Rutgers - Robert Wood Johnson Medical School New Brunswick, NJ
Ankoor H. Patel, MD1, Rajan N. Amin, MD2, George Abdelsayed, MD1 1Rutgers - Robert Wood Johnson Medical School, New Brunswick, NJ; 2Rutgers University, New Brunswick, NJ
Introduction: Riedel lobe of the liver is a rare anatomical variation with a reported incidence to be between 3.3% and 14.5%. We report a case of a 43-year-old female with an incidental finding of non-palpable Riedel’s lobe.
Case Description/Methods: A 43-year-old female was referred for evaluation of hepatomegaly, which was revealed on MRI and CT scan dating back to 2016. Medical history notable for Irritable Bowel Syndrome (IBS), uterine fibroids, and a history of a tumor removal from her right breast. Patient denies any history of alcohol, illicit drugs, hepatotoxic medications, or pre-existing liver disease. Physical exam was unremarkable and abdominal exam did not reveal any mass or abnormalities.
Routine blood examination, including LFTs and iron studies, was within normal limits. Hepatitis panel (A, B, C), anti-smooth muscle antibody, and LKM-1 IgG antibody was negative. ANA, alpha-1 antitrypsin, and tissue transglutaminase were all negative. The only lab abnormality was an elevated IgG mitochondrial M2 antibody 54.5 (normal less than 20 units).
CT abdomen was significant for an enlarged liver with the right lobe extending into the pelvis and ‘not completely included in the study’. MRI abdomen revealed a markedly enlarged liver measuring up to 23.8cm in its craniocaudal dimension with extension into the pelvis with the pancreas deviated to the left, likely secondary to the prominent hepatomegaly. Venous duplex significant for normal directional flow in the portal and hepatic veins with no evidence of portal hypertension. Liver biopsy revealed signs of sinusoidal dilatation nonspecific for veno-occlusive outflow obstruction with no signs of inflammation, steatosis, or fibrosis.

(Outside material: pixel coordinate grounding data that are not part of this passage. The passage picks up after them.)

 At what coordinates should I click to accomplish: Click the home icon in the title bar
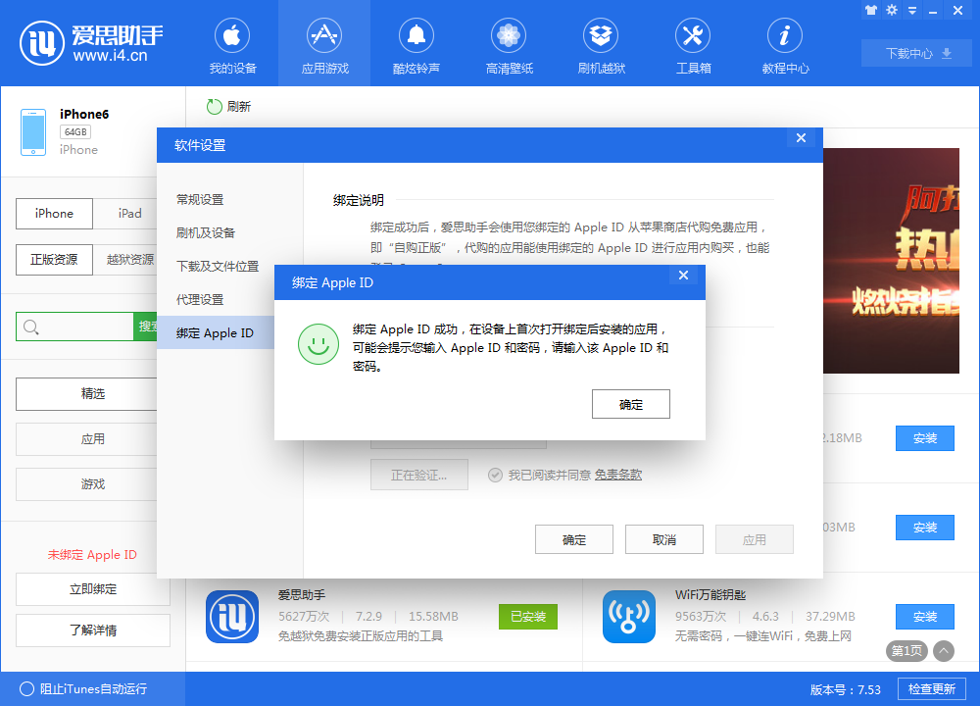[x=870, y=11]
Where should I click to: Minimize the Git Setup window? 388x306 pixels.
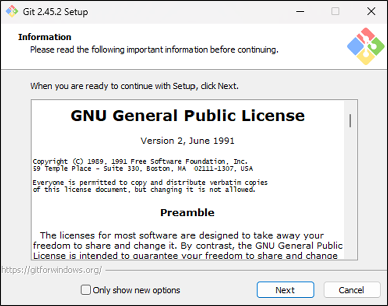pyautogui.click(x=300, y=11)
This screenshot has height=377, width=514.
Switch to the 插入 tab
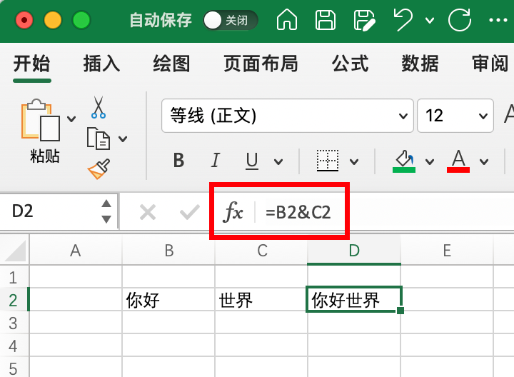(x=101, y=64)
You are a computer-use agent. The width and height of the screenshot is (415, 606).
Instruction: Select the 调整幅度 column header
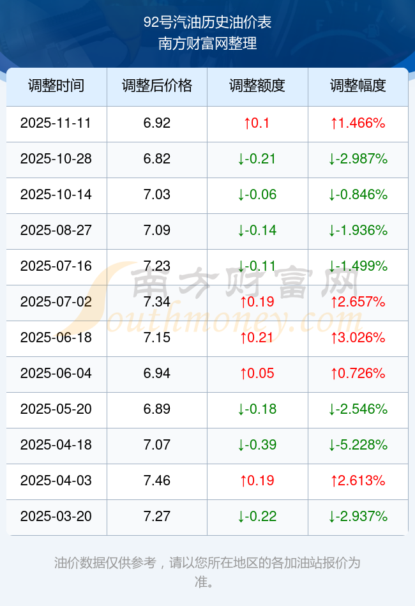358,86
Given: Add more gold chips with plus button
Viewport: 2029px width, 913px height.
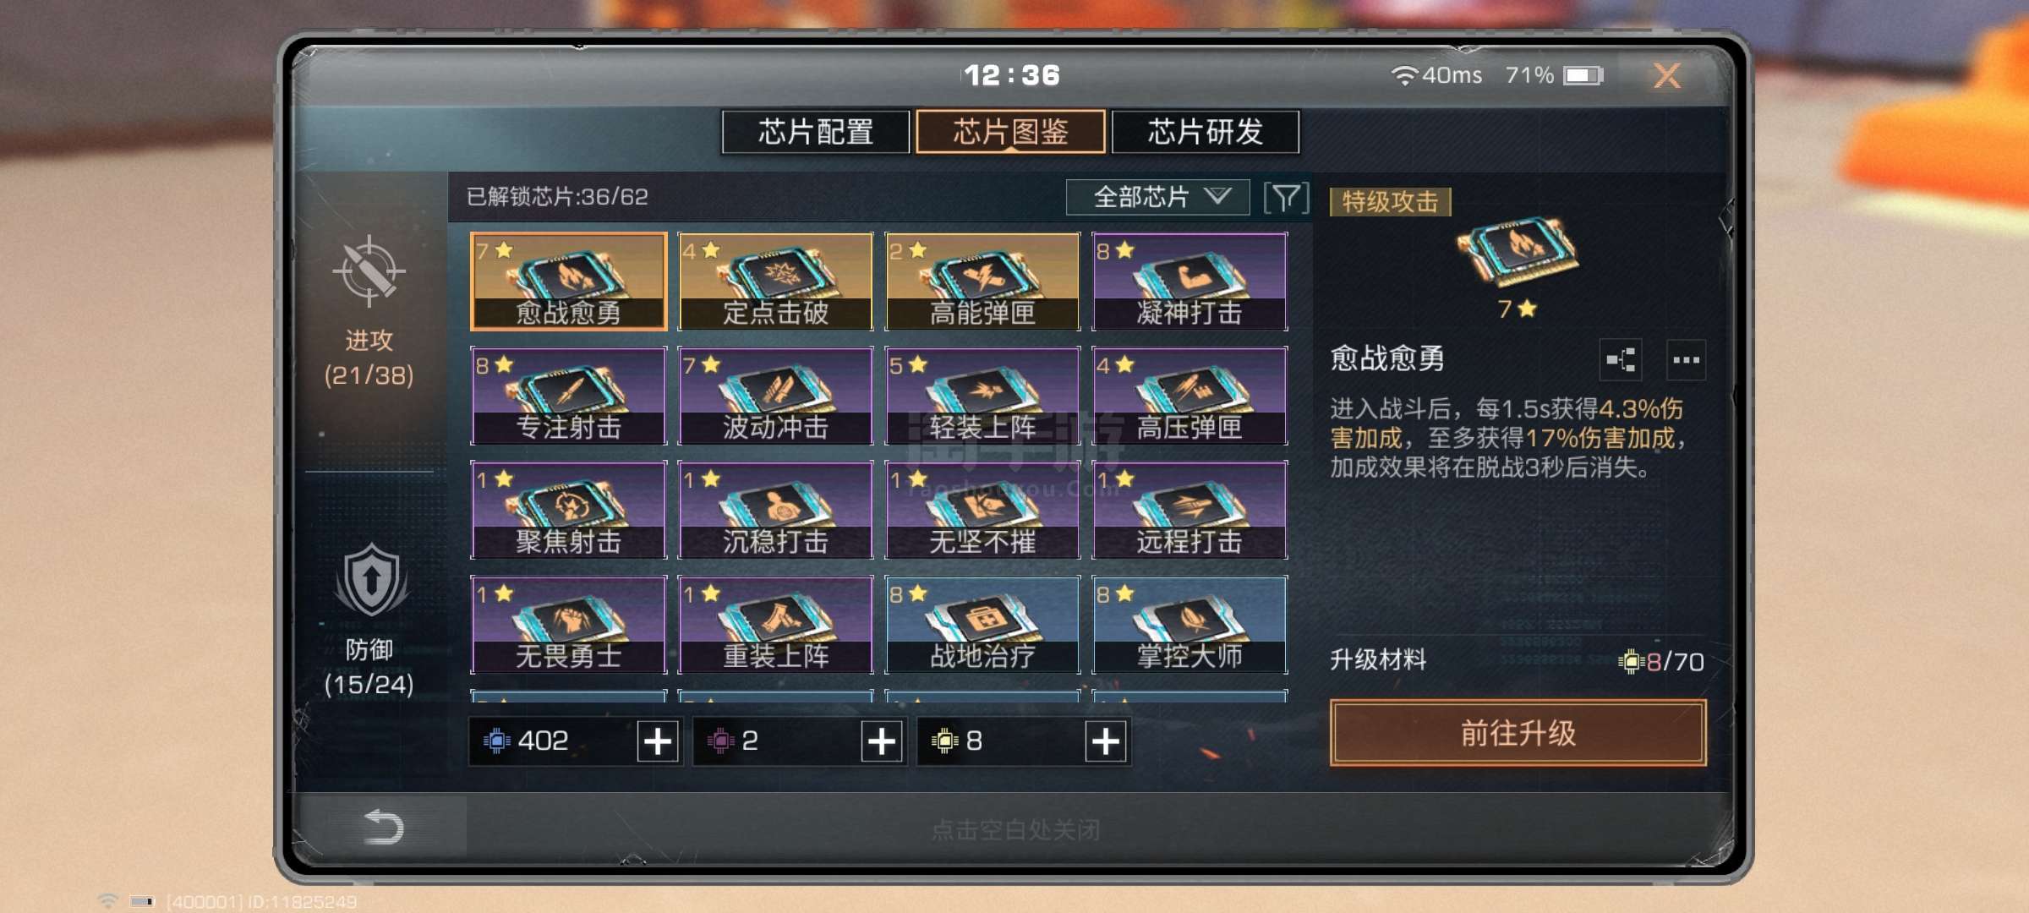Looking at the screenshot, I should pos(1106,741).
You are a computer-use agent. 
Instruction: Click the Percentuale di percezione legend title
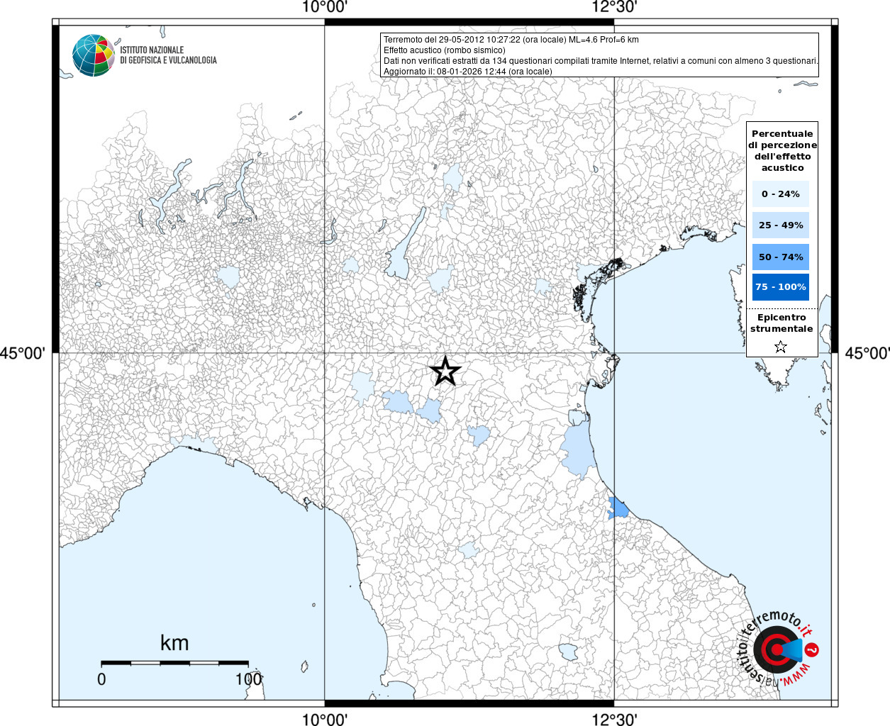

The patient was diagnosed with Riedel’s lobe of the liver. She was discharged from the hospital without treatment with a recommendation to repeat an MRI in 1 year, as torsion is a reported complication of Riedel’s lobe over time. Patient will be recommended to repeat LFTs and anti-mitochondrial antibody to determine progression/significance prior to follow up in 6 months.
Discussion: Riedel’s lobe of the liver is a rare anatomical variant that is often incidentally found on imaging or the presence of hepatomegaly on physical exam. Although patients are usually asymptomatic, its presentation can vary, ranging from nonspecific symptoms to more severe symptoms such as torsion, obstruction, rupture, and bleeding. The range of symptoms highlights its importance in diagnosis and surveillance in this patient population.
Figure: Figure 1: (A) CT of the abdomen/pelvis from 2016. Liver measuring up to 197.3mm in the sagittal plane. (B) CT of the abdomen/pelvis from 2020. Liver measuring up to 215.4mm in the sagittal plane.
Disclosures:
Ankoor Patel indicated no relevant financial relationships.
Rajan Amin indicated no relevant financial relationships.
George Abdelsayed indicated no relevant financial relationships.
Ankoor H. Patel, MD1, Rajan N. Amin, MD2, George Abdelsayed, MD1. A0527 - Congenital Riedel’s Lobe of the Liver: A Case Report, ACG 2022 Annual Scientific Meeting Abstracts. Charlotte, NC: American College of Gastroenterology.